Problem statement:
Reproduce the entries from the line containing "You are a computer-use agent. Viewport: 686px" through the line containing "Looking at the screenshot, I should coord(30,638).", inclusive, substituting "symbol" for every occurrence of "icon" and leaving everything else unchanged.

--- Begin Available data ---

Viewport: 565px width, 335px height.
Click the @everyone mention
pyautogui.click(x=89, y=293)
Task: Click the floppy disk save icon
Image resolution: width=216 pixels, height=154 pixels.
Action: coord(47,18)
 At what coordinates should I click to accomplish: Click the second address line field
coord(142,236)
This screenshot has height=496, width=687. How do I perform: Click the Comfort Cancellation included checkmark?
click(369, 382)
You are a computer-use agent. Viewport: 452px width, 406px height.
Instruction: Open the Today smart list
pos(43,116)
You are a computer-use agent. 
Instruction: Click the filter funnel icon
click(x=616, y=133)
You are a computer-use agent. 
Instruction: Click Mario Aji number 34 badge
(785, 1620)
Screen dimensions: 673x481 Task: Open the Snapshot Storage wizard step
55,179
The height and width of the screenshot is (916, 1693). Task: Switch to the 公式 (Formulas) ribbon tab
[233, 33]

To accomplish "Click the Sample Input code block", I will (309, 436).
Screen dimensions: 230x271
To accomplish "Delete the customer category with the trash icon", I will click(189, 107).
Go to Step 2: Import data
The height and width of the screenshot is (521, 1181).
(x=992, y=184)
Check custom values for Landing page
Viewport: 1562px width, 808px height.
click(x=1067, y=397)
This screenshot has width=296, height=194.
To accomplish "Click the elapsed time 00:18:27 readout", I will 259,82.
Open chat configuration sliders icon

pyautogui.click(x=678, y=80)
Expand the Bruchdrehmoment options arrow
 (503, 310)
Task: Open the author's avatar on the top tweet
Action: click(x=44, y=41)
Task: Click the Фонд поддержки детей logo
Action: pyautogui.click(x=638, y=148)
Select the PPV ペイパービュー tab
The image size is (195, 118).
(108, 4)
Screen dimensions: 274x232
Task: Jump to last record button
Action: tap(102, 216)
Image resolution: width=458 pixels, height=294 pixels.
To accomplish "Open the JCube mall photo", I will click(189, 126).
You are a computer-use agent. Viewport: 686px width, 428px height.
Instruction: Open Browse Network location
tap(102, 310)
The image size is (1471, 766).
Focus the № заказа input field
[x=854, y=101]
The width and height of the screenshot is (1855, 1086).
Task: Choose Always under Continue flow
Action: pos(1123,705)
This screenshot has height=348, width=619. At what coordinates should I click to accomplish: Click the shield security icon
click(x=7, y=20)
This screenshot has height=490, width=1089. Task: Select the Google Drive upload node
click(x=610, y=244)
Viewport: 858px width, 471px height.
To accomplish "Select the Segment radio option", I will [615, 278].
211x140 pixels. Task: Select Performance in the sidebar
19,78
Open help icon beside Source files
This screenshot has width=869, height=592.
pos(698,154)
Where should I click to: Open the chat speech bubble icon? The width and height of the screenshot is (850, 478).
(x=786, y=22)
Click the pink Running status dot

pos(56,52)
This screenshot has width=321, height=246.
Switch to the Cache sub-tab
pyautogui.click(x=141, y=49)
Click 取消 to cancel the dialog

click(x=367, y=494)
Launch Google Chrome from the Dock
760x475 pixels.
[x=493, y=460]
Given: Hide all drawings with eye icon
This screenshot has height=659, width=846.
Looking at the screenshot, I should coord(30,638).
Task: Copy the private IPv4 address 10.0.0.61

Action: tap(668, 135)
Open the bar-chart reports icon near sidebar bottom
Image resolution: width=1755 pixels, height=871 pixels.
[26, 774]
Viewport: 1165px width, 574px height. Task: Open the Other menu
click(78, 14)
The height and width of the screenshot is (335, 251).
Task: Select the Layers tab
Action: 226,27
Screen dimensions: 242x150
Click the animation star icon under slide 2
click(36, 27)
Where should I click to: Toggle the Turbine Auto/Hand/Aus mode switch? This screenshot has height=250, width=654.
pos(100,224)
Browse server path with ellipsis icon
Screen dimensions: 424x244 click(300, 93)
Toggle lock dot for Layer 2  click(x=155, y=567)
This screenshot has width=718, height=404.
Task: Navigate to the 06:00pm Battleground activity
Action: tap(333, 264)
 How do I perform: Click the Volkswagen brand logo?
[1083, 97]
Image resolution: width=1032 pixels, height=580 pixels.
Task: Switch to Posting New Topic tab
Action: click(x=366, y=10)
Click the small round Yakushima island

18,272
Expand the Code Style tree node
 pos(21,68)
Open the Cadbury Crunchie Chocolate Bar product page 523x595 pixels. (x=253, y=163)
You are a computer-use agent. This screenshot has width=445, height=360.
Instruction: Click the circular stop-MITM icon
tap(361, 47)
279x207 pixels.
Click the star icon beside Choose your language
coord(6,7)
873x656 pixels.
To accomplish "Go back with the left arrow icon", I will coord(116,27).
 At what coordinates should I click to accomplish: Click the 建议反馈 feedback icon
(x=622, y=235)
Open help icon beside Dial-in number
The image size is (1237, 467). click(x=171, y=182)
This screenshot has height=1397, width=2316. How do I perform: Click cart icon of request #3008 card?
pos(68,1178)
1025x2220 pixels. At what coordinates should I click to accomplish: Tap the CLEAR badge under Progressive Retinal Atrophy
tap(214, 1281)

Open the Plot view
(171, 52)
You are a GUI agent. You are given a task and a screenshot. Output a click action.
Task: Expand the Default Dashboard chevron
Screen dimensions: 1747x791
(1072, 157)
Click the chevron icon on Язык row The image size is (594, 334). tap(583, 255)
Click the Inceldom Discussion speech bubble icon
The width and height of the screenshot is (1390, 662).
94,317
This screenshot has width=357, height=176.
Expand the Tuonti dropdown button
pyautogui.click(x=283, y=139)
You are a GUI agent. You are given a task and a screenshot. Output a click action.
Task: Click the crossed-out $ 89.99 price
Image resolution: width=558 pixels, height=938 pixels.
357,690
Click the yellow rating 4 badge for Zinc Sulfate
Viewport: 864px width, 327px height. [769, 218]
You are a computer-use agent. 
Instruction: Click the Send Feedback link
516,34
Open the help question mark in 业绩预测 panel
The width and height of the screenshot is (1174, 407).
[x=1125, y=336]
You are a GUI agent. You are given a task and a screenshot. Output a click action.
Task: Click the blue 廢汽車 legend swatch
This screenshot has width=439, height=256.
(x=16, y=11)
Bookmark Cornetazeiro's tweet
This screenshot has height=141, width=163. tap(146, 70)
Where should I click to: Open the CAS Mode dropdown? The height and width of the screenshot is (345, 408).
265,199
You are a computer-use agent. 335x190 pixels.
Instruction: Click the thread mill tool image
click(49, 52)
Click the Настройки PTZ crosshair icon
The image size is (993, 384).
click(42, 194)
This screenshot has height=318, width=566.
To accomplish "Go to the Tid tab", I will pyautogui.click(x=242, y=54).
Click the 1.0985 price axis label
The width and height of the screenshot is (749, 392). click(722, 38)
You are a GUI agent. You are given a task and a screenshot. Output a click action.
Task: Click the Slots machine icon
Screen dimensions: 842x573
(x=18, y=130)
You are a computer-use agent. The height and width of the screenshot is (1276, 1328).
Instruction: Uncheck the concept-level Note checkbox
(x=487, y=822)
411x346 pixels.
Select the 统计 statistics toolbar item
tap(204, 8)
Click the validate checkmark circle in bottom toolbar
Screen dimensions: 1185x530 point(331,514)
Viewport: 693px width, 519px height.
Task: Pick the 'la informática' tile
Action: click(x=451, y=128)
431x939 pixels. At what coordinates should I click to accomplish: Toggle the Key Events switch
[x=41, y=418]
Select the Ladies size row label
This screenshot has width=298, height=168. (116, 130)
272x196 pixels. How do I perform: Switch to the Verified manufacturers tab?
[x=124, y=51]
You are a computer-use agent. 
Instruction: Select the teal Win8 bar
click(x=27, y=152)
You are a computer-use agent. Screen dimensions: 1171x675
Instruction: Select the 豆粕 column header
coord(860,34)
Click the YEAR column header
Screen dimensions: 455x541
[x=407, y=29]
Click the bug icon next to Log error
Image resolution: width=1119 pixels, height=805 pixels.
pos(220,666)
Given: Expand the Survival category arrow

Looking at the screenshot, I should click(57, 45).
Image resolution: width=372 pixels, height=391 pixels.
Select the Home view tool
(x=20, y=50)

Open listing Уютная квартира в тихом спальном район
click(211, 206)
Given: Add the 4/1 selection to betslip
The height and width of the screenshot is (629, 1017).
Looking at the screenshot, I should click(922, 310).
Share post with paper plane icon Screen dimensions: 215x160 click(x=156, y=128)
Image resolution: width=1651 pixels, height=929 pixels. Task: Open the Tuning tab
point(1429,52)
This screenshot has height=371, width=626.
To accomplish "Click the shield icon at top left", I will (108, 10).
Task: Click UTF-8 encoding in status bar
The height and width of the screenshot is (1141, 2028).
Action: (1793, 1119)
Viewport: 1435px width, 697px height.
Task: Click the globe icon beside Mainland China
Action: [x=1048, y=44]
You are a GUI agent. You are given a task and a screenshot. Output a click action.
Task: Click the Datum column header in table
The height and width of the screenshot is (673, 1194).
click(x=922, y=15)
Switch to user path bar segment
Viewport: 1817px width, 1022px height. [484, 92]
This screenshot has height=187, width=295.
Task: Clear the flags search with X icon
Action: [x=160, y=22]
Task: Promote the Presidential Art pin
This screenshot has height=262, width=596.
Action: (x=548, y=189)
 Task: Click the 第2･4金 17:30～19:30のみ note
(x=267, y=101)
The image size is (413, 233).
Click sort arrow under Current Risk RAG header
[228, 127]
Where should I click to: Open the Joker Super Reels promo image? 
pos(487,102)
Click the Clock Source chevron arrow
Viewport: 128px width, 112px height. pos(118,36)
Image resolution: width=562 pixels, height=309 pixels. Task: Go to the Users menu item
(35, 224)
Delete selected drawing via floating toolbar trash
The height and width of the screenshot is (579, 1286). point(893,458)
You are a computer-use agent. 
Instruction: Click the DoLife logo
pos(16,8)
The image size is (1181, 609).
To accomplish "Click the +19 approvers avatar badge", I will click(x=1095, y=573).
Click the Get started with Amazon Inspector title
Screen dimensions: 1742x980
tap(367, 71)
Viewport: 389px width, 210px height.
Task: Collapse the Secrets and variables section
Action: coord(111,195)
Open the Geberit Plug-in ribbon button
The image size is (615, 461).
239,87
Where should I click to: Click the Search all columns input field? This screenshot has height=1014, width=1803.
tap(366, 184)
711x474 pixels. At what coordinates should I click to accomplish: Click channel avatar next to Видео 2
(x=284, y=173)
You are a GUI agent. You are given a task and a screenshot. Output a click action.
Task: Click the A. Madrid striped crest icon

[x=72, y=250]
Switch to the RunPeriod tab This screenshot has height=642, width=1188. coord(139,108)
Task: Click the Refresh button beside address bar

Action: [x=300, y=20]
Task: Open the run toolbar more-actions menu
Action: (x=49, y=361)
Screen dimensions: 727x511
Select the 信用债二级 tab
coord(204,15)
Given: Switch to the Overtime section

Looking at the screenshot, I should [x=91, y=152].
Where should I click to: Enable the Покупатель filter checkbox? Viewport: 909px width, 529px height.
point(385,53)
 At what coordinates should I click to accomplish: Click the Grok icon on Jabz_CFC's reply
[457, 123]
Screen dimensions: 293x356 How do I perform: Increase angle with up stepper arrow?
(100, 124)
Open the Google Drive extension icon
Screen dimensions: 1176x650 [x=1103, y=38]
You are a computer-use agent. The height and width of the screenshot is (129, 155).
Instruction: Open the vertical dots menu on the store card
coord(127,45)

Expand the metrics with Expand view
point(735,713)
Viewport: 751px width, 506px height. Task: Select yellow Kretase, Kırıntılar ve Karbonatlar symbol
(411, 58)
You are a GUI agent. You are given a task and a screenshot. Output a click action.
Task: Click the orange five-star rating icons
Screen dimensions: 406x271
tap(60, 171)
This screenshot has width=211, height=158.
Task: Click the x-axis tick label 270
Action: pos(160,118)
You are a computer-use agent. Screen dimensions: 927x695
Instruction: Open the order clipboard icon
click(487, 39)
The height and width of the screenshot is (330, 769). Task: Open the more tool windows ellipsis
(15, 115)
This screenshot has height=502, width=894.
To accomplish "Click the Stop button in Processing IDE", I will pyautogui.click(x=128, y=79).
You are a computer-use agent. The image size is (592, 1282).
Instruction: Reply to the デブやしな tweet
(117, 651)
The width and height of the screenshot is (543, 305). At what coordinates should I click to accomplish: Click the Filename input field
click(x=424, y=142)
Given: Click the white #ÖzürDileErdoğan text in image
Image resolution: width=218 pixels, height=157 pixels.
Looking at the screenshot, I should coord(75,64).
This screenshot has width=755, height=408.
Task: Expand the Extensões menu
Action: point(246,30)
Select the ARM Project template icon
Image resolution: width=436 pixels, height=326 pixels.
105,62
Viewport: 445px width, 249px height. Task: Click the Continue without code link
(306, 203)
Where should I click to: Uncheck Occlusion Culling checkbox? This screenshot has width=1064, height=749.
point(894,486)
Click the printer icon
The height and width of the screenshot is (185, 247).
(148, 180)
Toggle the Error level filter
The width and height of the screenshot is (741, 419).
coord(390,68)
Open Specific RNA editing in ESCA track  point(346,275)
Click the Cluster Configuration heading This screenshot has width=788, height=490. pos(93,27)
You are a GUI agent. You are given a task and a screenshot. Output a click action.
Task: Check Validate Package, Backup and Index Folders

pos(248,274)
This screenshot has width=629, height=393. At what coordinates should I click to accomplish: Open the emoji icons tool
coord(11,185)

--- End Available data ---

Result of this task:
You are a computer-use agent. Viewport: 686px width, 428px height.
Instruction: Open Browse Network location
tap(102, 310)
The image size is (1471, 766).
Focus the № заказа input field
[x=854, y=101]
The width and height of the screenshot is (1855, 1086).
Task: Choose Always under Continue flow
Action: pos(1123,705)
This screenshot has height=348, width=619. At what coordinates should I click to accomplish: Click the shield security symbol
click(x=7, y=20)
This screenshot has height=490, width=1089. Task: Select the Google Drive upload node
click(x=610, y=244)
Viewport: 858px width, 471px height.
To accomplish "Select the Segment radio option", I will [615, 278].
211x140 pixels. Task: Select Performance in the sidebar
19,78
Open help symbol beside Source files
This screenshot has width=869, height=592.
pos(698,154)
Where should I click to: Open the chat speech bubble symbol? The width and height of the screenshot is (850, 478).
(x=786, y=22)
Click the pink Running status dot

pos(56,52)
This screenshot has width=321, height=246.
Switch to the Cache sub-tab
pyautogui.click(x=141, y=49)
Click 取消 to cancel the dialog

click(x=367, y=494)
Launch Google Chrome from the Dock
760x475 pixels.
[x=493, y=460]
Given: Hide all drawings with eye symbol
This screenshot has height=659, width=846.
Looking at the screenshot, I should coord(30,638).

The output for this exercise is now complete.